On 2 June 2011 20:19, Marc Balmer <marc@msys.ch <mailto:marc@msys.ch>>
wrote:

    Am 02.06.2011 20:47, schrieb Marc Balmer:

        Am 02.06.2011 19:44, schrieb liam mail:



            On 2 June 2011 18:09, Tony Finch <dot@dotat.at
            <mailto:dot@dotat.at> <mailto:dot@dotat.at
            <mailto:dot@dotat.at>>>
            wrote:

            Marc Balmer <marc@msys.ch <mailto:marc@msys.ch>
            <mailto:marc@msys.ch <mailto:marc@msys.ch>>> wrote:
             >
             > What does the standard say is*() should return if the
            argument is
            EOF?
             > Is that specified at all?

            It seems to be unspecified. This is probably a bug in the
            standard.
            Here's a link to C99 with all the technical corrigenda
            included. The
            relevant part is section 7.4 starting on page 181.
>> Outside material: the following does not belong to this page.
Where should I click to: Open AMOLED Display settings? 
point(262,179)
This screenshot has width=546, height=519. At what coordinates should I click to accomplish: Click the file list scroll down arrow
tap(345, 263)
            http://www.open-std.org/JTC1/SC22/WG14/www/docs/n1256.pdf

            Tony.
            --
            f.anthony.n.finch <dot@dotat.at <mailto:dot@dotat.at>
            <mailto:dot@dotat.at <mailto:dot@dotat.at>>> http://dotat.at/
            Rockall, Malin, Hebrides: South 5 to 7, occasionally gale 8
            at first in
            Rockall and Malin, veering west or northwest 4 or 5, then
            backing
            southwest 5
            or 6 later. Rough or very rough. Occasional rain. Moderate
            or good,
            occasionally poor.



            Although the C99 standard does not state it, the C99
            rationale v5.1[1]
            does
            "*7.4.1Character classification functions *
            **The definitions of /printing character /and /control
            character /have
            been generalized from ASCII.
            Note that none of these functions returns a nonzero value
            (true) for the
            argument value *EOF*."


        So if Microsoft claims to be in support of the C99 standard, this is
        clearly a bug in their implementation of the SDK.


  IIRC Microsoft do not claim to support C99 on any platform.



            [1]
            http://www.open-std.org/jtc1/sc22/wg14/www/C99RationaleV5.10.pdf


    for general amusement, this is how to make a microsoft compiler
    halfway standards compliant:

    #undef isalnum
    #define isalnum(_c)      ( _c == EOF ? 0 : _isctype(_c,_ALPHA|_DIGIT) )
    #undef isdigit
    #define isdigit(_c)      ( _c == EOF ? 0 : _isctype(_c,_DIGIT) )


I wonder if -1 is being truncated to 0xFF and your locale allows 0xFF to
be passed to is* function as it is part of the special character set.
EOZ is defined in lzio.h and used in lzio.c and llex.c. what happens
when you change these to use EOF from stdio.h instead of -1 ?

I had my program output the value of EOF using printf("%d\n", EOF); and that was -1.